Extrait fourni —
******************************

Résumé
- L'érosion du sol, c'est-à-dire le déplacement du sol d'un emplacement vers un autre, constitue une importante menace pour les sols agricoles du Canada.
- Il peut en résulter une diminution de la productivité agricole, une réduction du rendement économique et une détérioration des ressources en eau.
- L'indicateur du risque d'érosion du sol mesure le risque d'érosion du sol attribuable au vent, à l'eau et au travail du sol. Il permet aussi d'évaluer l'évolution d'une situation donnée au fil le temps.
- Le risque d'érosion du sol au Canada a considérablement diminué depuis 1981 en raison du recours accru au travail de conservation des sols et grâce à la diminution du recours à la jachère.
- Toutefois, le risque a augmenté entre 2011 et 2016 alors que les avantages attribuables à ces améliorations ont atteint un plateau.
- Les méthodes visant à réduire le risque d'érosion du sol comprennent la poursuite du travail de conservation du sol, ainsi que des mesures de gestion du vent et de l'eau, surtout dans les zones à risque comme les paysages de collines.
Érosion du sol au Canada : pourquoi est-ce important?
L'érosion du sol, c'est-à-dire le déplacement des sols d'un emplacement vers un autre, constitue une importante menace pour les sols agricoles du Canada. L'érosion entraîne la perte de la couche superficielle du sol (terre arable) et réduit les matières organiques du sol, ce qui contribue à la dégradation de la structure du sol. Ces facteurs amoindrissent la fertilité du sol et réduisent le mouvement de l'air et de l'eau à la surface du sol, ce qui peut nuire au rendement des cultures. En fait, même dans un même champ, le rendement des cultures peut être beaucoup plus faible dans des sols fortement érodés que dans des sols non érodés.
L'érosion du sol peut aussi avoir d'importantes répercussions environnementales en raison du ruissellement vers les drains agricoles, les fossés et les cours d'eau. Cela peut entraîner des problèmes de qualité de l'eau, comme une eau plus trouble (la turbidité), la sédimentation et l'accumulation de nutriments, ainsi qu'en raison des pesticides, d'agents pathogènes et d'autres substances.
L'érosion du sol a aussi d'importantes répercussions économiques. La réduction du rendement des cultures découlant de l'érosion du sol s'élevait, à elle seule, à un coût estimatif 3 milliards de dollars par année en 2011. Cela correspondait à 10 % de la valeur totale des cultures agricoles. De plus, on s'attend à ce que les changements climatiques augmentent le risque d'érosion du sol en raison d'une augmentation des conditions de sécheresse du sol.

******************************

Données fournies —
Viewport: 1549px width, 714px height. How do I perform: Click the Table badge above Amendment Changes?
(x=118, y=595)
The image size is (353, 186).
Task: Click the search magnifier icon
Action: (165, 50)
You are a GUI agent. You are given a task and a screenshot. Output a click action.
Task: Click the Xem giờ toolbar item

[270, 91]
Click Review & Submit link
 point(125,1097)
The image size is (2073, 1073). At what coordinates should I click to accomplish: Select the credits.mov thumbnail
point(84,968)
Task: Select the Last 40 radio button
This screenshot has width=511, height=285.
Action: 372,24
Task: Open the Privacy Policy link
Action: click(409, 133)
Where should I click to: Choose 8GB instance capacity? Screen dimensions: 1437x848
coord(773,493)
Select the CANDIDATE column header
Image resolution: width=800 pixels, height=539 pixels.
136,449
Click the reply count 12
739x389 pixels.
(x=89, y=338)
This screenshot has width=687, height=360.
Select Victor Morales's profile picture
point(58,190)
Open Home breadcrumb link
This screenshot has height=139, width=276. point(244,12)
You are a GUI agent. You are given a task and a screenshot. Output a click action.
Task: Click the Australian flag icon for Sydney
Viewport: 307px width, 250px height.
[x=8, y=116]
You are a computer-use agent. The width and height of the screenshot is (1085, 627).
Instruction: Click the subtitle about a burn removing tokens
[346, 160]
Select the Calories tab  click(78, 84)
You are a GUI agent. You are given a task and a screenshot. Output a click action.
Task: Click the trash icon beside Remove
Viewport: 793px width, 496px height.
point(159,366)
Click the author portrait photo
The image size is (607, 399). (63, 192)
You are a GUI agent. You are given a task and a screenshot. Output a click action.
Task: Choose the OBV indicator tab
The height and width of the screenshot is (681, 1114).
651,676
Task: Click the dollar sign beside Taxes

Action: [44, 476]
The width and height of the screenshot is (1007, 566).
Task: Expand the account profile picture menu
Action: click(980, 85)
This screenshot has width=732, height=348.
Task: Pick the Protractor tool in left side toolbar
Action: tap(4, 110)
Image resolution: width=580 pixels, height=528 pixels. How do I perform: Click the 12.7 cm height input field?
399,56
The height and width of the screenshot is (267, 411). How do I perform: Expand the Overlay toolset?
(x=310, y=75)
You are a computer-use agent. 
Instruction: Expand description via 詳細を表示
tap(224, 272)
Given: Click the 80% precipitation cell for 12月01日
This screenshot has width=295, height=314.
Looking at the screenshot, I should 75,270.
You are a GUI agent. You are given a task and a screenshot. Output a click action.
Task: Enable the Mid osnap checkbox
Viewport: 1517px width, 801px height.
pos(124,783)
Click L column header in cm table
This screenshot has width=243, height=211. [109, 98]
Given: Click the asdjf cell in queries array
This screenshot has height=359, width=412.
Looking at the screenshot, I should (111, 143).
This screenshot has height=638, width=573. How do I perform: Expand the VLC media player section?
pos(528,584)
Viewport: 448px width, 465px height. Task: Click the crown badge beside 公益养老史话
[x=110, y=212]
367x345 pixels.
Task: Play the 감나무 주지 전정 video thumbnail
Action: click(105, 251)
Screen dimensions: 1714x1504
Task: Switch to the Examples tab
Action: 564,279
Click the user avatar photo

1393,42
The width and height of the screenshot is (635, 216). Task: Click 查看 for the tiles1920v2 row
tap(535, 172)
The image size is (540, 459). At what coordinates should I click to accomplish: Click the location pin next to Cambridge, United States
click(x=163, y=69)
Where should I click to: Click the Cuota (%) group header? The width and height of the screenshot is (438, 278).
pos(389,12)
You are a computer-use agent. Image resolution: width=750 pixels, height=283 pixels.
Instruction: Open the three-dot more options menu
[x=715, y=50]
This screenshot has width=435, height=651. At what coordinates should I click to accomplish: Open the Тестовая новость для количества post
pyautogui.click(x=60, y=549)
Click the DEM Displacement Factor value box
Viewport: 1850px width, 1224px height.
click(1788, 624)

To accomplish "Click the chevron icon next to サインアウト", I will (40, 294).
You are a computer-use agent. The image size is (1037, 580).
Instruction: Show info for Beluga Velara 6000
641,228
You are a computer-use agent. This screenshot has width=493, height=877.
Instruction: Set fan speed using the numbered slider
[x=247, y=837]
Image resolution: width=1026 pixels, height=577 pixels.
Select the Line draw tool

******************************

Énoncé — Dans le texte sur l'érosion du sol, extrayez mot pour mot tout ce qui va de « - Le risque » jusqu'à « pourquoi est-ce important? ».

Solution —
- Le risque d'érosion du sol au Canada a considérablement diminué depuis 1981 en raison du recours accru au travail de conservation des sols et grâce à la diminution du recours à la jachère.
- Toutefois, le risque a augmenté entre 2011 et 2016 alors que les avantages attribuables à ces améliorations ont atteint un plateau.
- Les méthodes visant à réduire le risque d'érosion du sol comprennent la poursuite du travail de conservation du sol, ainsi que des mesures de gestion du vent et de l'eau, surtout dans les zones à risque comme les paysages de collines.
Érosion du sol au Canada : pourquoi est-ce important?